**EXERCISE TASK**
Reproduce the complete forum post on choosing a metal detector word for word.

**TEXT TO READ**
-=-=-
Post by PanBiker » 25 Jul 2015, 09:59

You have opened a can of worms here Wendy and a lot really does depend on what you want to use it for and the types of ground that you may be searching. The range of metal detectors available is staggering, models run from very basic up to professional prospecting models that cost into the thousands. You will find a lot of models in the £200 to £800 bracket. All effectively do the same job but with greatly varying degrees of complexity and facilities.

A bit of homework would be required on current models, many of the sites that specialise in detector sales will also have secondhand models that may be interesting. There is a very healthy market in second hand machines, as technology advances some folk simply have to possess the latest model with more functions bells or whistles consequently there a lots of second user machines around Most dealers will have lists of second hand machines.

A starting point, have a browse on Joann Allen which is one of the largest distributors of detectors.
-=-=-
**STORED RECORDS**
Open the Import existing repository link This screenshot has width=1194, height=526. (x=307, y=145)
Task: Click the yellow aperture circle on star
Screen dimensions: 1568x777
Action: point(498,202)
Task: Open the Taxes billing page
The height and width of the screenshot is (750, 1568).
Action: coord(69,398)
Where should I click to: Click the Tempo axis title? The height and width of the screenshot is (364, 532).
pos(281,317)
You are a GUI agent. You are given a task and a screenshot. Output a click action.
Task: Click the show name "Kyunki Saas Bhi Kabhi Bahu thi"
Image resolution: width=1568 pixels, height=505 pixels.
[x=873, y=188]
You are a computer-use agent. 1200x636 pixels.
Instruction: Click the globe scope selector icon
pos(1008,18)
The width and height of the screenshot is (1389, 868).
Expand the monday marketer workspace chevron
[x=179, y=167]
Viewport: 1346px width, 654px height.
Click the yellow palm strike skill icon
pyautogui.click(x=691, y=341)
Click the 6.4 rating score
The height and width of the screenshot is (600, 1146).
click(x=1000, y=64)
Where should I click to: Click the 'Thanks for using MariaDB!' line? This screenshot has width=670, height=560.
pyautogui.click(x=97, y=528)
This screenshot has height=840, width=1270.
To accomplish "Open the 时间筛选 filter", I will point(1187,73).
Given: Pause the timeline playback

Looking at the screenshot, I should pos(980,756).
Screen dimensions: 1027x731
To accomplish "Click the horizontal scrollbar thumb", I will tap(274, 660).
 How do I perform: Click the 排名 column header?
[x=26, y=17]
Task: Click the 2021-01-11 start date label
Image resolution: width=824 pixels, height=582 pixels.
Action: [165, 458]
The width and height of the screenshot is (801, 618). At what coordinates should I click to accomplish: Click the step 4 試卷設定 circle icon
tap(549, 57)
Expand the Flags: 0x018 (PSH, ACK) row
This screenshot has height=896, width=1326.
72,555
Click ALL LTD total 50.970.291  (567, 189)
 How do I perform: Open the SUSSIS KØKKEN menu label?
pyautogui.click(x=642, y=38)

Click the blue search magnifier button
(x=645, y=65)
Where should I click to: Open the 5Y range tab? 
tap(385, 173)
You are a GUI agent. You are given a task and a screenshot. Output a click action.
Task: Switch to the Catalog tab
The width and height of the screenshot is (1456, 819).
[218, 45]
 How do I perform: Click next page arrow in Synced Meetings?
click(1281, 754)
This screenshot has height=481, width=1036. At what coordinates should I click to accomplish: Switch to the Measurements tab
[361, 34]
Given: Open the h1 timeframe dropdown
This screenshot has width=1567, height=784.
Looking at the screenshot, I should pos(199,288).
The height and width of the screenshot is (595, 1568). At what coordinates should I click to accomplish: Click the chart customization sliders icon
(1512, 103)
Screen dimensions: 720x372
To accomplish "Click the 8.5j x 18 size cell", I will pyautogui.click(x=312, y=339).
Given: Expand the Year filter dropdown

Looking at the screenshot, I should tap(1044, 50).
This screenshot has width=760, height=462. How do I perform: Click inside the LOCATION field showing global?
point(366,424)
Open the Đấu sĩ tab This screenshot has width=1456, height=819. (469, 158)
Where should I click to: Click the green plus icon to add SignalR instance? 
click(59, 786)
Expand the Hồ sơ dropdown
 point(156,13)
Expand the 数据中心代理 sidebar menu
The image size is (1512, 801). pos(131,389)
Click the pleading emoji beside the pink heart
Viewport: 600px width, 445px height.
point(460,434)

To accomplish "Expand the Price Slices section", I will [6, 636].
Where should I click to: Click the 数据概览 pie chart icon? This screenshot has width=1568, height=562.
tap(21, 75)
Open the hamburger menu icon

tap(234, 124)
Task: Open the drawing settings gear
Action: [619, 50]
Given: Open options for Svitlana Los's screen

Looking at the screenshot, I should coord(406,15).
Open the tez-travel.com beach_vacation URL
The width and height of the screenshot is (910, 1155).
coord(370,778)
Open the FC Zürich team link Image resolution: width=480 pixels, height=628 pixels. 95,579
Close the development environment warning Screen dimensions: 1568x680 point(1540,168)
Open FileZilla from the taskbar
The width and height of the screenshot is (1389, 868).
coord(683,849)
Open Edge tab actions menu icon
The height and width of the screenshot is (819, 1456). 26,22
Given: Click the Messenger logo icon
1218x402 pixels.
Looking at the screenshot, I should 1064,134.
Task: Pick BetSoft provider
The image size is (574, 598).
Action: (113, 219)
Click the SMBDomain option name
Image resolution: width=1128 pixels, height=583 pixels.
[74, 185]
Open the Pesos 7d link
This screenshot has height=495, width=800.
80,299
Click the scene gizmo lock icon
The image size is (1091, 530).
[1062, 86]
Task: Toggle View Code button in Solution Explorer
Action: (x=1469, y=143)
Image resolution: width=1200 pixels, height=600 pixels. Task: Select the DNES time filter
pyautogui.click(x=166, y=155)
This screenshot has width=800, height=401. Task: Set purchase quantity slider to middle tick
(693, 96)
-=-=-
**RESULT FOR THIS EXERCISE**
Post by PanBiker » 25 Jul 2015, 09:59

You have opened a can of worms here Wendy and a lot really does depend on what you want to use it for and the types of ground that you may be searching. The range of metal detectors available is staggering, models run from very basic up to professional prospecting models that cost into the thousands. You will find a lot of models in the £200 to £800 bracket. All effectively do the same job but with greatly varying degrees of complexity and facilities.

A bit of homework would be required on current models, many of the sites that specialise in detector sales will also have secondhand models that may be interesting. There is a very healthy market in second hand machines, as technology advances some folk simply have to possess the latest model with more functions bells or whistles consequently there a lots of second user machines around Most dealers will have lists of second hand machines.

A starting point, have a browse on Joann Allen which is one of the largest distributors of detectors.